To examine reliability and inter-rater reliability, a within-subjects design is used in this experiment. Participants are asked to watch two episodes of two different cartoons—SpongeBob SquarePants and Caillou.

Within this context of cartoon watching, the dependent variable is the number of inappropriate behaviors participants observe. These include: any crude and rude behaviors, bad language, verbal and physical aggression, and references to drugs and sexual content.

If reliability exists in the scoring of inappropriate content of a specific cartoon, participants will consistently rate that cartoon across different episodes.

Moreover, if multiple participants are in agreement with the number of inappropriate instances they count, inter-rater reliability exists.

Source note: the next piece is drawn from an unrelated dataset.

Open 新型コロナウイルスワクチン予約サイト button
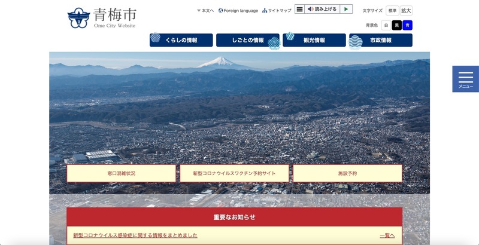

Thus, establishing inter-rater reliability allows researchers to use the same participants to more powerfully compare data between multiple conditions.

To conduct the study, prepare four clips: two different episodes from two different cartoons, SpongeBob SquarePants and Caillou.

To allow participants to systematically identify instances of inappropriate behavior, create a coding sheet with categories, concrete examples, and space to count each occurrence.

With the participant sitting in front of the screen, hand them four coding sheets. Instruct the participant to separately watch two episodes of SpongeBob SquarePants.

As the participant watches each episode, instruct them to identify every occurrence of inappropriate behavior.

Using the same coding scheme, instruct the participant to watch and rate two episodes of Caillou.

To analyze the reliability of participants’ ratings of cartoon content, compare the coding sheets between each participant across the different episodes of cartoons. Sum all of the responses on a master sheet.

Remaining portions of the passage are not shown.